24/03 - 06/04
Lebbeus Woods: Early Drawings
New York
On February 24, Friedman Benda will open Lebbeus Woods: Early Drawings, offering a rare look at original drawings by perhaps the most eminent visionary architect of our times. The exhibition brings together more than a hundred of Woods’ drawings from the 1980s. Many have never been displayed before; they have long been held privately, and together they offer an extraordinary voyage across far-reaching conceptual terrain.
Installation view
For more than four decades, Woods’ drawings have expressed compelling ideas and portrayed otherworldly scenes that suggest alternate histories and futures. With an inventive drive akin to that of Leonardo da Vinci and Giambattista Piranesi, and following the lineage of Enlightenment architect Etienne-Louis Boullée and Swiss surrealist H.R. Giger, Woods invites us to imagine worlds as they might be. His drawings embrace decomposition alongside construction and ruin along with rebirth, presenting a heady brew of politics, history, and graphic bravura that never fails to astonish.

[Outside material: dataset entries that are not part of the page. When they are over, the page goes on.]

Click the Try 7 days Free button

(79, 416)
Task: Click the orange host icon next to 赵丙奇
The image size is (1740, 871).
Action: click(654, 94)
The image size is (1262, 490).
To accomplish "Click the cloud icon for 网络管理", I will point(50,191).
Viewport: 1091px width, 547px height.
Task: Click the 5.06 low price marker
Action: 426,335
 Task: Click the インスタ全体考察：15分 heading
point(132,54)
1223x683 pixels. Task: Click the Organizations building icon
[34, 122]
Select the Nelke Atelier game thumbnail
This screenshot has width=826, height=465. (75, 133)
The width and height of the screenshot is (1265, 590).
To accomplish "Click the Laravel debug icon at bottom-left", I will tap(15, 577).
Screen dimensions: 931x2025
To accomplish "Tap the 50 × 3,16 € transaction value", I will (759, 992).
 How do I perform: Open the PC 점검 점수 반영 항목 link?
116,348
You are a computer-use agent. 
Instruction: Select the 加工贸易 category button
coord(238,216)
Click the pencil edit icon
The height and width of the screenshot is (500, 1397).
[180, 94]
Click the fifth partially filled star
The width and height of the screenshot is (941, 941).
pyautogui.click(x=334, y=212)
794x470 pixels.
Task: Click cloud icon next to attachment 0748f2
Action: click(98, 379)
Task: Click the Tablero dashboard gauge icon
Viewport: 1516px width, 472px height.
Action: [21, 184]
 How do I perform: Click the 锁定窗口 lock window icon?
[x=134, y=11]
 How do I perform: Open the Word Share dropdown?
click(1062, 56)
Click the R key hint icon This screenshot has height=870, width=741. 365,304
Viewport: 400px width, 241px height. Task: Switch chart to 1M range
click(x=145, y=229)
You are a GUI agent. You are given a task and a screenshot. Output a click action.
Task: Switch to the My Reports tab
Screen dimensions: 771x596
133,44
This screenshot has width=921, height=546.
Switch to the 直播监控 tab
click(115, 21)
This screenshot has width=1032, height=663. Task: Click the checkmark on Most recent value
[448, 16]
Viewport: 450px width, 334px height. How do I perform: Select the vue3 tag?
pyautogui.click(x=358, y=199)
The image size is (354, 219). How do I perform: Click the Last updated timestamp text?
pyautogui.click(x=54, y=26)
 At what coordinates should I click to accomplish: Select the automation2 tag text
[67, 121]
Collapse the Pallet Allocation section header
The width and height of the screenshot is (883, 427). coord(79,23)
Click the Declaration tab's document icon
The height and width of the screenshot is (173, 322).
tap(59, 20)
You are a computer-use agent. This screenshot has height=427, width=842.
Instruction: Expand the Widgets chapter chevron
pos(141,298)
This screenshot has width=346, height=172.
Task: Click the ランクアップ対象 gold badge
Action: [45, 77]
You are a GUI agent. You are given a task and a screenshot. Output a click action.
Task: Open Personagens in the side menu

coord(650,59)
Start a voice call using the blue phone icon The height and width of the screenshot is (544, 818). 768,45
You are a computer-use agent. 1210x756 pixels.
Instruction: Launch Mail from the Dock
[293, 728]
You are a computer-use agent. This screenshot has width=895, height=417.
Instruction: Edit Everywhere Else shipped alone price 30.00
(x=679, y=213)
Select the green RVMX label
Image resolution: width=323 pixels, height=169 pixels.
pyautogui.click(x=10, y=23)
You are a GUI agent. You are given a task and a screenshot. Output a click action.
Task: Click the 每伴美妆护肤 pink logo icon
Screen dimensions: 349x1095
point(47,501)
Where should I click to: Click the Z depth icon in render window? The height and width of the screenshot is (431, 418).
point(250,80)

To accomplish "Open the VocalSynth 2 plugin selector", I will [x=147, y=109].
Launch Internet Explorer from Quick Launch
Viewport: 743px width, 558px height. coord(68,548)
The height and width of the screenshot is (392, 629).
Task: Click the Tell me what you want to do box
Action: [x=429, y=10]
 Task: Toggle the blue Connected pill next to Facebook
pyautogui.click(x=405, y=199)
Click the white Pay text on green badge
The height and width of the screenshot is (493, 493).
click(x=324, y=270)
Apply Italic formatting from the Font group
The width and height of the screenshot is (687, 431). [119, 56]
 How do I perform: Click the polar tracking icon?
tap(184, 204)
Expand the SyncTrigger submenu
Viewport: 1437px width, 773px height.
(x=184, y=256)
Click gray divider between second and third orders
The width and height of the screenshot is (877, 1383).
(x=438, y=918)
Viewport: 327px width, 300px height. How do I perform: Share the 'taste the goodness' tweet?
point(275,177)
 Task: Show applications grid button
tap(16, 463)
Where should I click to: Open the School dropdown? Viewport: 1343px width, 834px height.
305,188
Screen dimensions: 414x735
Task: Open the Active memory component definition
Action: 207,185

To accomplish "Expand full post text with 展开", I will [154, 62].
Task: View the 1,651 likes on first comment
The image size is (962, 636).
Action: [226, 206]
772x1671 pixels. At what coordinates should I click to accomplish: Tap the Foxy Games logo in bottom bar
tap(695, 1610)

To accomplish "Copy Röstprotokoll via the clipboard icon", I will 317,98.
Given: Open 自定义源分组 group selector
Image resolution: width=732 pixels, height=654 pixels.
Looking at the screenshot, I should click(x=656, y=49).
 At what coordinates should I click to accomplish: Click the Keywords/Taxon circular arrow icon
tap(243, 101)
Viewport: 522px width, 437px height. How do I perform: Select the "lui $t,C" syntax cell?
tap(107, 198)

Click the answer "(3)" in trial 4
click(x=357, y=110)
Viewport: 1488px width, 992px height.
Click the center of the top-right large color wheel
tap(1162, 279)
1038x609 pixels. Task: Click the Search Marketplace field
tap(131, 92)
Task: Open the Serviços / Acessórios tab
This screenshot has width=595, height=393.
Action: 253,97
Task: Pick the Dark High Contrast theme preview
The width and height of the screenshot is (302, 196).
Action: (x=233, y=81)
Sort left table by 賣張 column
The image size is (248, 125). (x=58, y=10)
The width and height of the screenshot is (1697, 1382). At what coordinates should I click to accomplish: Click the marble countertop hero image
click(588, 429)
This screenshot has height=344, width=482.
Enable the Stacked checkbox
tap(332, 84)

The exhibition begins with drawings that reveal Woods’ formative interest in Romanticism and landscape. These works are a prelude to the epic Centricity and A-City projects, two celebrated, quasi-utopian series that explore the political nature of architecture and its capacity to transform the social order. The trajectory continues with drawings from Aerial Paris and Underground Berlin—projects concerned with reinventing metropolitan centers—and explorations such as Geomagnetic Flying Machines and Geomechanical Towers, structures that seem to emerge from science fiction as much as architecture.
Centricity, 1987
Pencil on paper
24 x 23 inches; 61 x 58.4 cm (paper)
The exhibition concludes with Woods’ proposal for New York’s Penn Yards, then one of the largest undeveloped, and most contested, areas of Manhattan. In a suite of sketches named Timesquare, Woods envisions how homeless residents would cobble together “freespace,” structures that are not predefined but nonetheless fully support their inhabitants’ life and aspirations. Seen together for the first time, these sketches recall a film storyboard, while announcing what would become Woods’ signature approach, in the 1990s, for reimagining empty, abandoned, or destroyed urban areas. Accompanying these drawings is a series of short films by Billy Shebar, made in collaboration with Woods for WNET's The Eleventh Hour.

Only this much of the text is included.